▶ _TASK STATEMENT_: Filter the listing for lines containing "will".

▶ _PROVIDED MATERIAL_:
********
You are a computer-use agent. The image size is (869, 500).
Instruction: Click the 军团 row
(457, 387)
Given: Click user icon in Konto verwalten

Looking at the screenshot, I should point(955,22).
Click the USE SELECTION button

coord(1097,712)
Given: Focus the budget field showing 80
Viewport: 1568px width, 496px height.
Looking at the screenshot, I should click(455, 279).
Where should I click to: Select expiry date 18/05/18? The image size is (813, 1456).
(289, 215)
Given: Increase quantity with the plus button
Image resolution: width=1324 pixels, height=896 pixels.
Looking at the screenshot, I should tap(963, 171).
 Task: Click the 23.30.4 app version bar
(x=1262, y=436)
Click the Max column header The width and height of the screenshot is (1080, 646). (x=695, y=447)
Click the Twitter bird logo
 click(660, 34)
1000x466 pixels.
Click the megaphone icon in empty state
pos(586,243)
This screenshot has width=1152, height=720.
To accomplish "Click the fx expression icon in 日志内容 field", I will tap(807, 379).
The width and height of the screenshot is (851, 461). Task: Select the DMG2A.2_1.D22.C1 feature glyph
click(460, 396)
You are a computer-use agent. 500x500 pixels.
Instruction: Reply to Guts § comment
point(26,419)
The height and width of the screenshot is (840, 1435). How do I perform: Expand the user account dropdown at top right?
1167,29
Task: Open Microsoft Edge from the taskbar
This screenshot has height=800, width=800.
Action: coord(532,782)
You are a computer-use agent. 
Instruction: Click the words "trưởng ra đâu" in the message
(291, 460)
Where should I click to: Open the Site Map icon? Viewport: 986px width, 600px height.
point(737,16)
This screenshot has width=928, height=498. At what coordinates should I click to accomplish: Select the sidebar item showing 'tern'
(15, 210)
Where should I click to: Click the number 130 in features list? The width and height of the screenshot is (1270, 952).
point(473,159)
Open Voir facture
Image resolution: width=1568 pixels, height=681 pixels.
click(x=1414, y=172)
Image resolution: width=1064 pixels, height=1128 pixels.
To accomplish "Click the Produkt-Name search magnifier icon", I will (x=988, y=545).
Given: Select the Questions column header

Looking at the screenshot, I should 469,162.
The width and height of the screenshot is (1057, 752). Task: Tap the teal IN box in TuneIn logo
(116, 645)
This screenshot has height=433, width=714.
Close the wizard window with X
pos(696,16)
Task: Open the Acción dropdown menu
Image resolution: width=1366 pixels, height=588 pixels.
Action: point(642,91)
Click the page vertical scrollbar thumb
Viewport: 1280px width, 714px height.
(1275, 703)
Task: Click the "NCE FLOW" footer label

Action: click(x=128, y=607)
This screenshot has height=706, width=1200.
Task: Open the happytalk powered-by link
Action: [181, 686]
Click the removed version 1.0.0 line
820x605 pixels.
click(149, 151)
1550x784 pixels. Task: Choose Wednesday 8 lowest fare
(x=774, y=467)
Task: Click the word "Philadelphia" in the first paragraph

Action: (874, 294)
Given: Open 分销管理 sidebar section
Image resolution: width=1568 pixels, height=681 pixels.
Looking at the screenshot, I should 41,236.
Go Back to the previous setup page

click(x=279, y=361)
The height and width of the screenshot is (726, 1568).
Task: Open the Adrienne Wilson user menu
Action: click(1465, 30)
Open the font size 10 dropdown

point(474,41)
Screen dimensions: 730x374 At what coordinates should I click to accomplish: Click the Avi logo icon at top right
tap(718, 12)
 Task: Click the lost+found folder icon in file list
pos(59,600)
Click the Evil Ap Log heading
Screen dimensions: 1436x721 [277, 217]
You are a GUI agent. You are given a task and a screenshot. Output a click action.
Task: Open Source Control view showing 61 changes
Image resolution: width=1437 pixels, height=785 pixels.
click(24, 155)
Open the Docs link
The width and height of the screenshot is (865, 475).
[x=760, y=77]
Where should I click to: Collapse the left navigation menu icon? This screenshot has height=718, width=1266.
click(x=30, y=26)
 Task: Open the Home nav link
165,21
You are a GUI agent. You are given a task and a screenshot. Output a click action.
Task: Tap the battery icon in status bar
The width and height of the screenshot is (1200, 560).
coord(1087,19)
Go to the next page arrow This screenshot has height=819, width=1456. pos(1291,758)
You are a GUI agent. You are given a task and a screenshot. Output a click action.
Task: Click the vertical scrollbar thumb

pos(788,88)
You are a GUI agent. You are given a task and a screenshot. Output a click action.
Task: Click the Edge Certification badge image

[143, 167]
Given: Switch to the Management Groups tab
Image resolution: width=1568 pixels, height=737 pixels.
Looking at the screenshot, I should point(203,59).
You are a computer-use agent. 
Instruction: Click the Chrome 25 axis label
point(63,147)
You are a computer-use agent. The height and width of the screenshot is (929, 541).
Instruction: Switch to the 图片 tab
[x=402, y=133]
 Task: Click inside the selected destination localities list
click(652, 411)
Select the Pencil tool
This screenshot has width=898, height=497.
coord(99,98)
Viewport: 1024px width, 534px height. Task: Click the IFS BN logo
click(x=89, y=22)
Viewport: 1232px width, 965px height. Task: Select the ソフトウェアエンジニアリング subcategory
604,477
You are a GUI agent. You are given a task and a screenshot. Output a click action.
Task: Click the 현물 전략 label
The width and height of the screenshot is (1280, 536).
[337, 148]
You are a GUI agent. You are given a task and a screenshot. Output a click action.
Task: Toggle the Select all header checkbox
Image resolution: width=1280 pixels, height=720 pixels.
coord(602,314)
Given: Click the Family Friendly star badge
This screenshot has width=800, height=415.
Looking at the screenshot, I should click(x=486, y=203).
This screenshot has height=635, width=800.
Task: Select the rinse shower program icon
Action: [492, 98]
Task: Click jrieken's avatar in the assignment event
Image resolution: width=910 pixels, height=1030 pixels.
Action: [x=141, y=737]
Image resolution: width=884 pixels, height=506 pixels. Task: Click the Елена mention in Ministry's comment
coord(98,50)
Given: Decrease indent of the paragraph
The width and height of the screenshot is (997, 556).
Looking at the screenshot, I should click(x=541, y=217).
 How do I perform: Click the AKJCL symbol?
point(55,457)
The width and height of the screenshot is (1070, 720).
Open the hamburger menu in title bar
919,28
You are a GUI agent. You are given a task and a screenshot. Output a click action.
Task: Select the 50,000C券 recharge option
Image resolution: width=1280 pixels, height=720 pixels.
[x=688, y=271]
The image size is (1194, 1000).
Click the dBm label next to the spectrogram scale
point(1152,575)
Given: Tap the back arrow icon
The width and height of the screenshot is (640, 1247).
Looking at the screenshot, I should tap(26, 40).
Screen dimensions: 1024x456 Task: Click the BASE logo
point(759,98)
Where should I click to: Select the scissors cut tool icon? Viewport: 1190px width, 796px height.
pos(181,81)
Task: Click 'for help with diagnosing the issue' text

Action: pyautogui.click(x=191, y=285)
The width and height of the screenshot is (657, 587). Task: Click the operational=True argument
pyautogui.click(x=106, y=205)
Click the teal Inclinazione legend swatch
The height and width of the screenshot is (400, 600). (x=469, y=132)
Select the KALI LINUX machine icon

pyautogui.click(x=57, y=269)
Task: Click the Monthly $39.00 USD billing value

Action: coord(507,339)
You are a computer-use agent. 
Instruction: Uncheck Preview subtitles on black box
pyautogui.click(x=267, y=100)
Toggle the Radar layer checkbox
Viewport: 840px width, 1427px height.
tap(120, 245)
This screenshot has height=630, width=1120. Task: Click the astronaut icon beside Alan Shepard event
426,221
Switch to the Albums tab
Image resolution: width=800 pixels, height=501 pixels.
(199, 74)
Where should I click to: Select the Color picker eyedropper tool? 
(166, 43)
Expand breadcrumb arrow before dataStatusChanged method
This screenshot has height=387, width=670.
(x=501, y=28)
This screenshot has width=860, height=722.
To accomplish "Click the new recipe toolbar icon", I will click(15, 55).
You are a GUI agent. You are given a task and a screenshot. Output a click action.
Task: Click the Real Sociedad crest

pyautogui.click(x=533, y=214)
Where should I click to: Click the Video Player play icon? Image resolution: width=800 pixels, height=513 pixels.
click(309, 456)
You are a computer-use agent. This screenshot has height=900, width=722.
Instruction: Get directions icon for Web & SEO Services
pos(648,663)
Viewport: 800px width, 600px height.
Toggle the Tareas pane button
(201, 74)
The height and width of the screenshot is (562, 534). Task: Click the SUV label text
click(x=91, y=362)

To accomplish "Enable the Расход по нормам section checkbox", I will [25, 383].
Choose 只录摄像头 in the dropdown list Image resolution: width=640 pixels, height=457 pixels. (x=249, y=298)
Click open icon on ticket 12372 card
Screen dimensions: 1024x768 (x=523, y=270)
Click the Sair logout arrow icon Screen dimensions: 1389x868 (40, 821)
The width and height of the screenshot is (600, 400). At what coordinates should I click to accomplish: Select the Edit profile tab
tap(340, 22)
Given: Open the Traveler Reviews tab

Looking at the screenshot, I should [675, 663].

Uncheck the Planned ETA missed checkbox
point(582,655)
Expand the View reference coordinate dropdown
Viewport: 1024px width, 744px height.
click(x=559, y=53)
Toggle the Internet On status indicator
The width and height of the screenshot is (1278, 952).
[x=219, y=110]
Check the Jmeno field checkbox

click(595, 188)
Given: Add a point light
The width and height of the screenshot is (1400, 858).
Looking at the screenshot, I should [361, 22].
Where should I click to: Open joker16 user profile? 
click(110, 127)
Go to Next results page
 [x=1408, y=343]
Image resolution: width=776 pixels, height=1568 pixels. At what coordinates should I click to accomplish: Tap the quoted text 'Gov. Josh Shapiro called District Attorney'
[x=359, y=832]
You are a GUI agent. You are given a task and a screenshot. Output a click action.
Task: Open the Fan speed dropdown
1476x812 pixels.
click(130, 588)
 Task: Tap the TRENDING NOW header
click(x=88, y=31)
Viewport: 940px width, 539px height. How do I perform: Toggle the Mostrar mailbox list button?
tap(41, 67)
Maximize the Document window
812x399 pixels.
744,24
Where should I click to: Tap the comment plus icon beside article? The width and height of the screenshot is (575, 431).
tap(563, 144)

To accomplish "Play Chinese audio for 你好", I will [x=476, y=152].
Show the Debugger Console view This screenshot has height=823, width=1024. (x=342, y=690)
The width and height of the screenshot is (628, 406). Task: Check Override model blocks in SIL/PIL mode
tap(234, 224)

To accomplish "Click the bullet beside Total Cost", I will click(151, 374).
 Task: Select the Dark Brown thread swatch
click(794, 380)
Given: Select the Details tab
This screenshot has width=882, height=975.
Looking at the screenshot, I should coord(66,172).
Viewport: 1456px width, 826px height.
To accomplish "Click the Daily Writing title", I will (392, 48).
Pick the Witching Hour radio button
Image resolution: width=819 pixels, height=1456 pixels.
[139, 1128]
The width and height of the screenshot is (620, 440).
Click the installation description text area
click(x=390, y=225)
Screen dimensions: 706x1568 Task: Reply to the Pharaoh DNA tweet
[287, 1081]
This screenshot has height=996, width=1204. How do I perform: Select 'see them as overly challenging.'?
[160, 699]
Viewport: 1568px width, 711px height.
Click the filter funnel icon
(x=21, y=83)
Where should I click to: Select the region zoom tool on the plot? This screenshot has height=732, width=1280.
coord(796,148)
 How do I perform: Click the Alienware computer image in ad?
********
▶ _ANSWER TO THIS EXERCISE_:
To accomplish "Click the fx expression icon in 日志内容 field", I will tap(807, 379).
To accomplish "Click the Produkt-Name search magnifier icon", I will (x=988, y=545).
To accomplish "Click the new recipe toolbar icon", I will click(15, 55).
To accomplish "Enable the Расход по нормам section checkbox", I will [25, 383].
To accomplish "Play Chinese audio for 你好", I will [x=476, y=152].
To accomplish "Click the bullet beside Total Cost", I will click(151, 374).
To accomplish "Click the Daily Writing title", I will (392, 48).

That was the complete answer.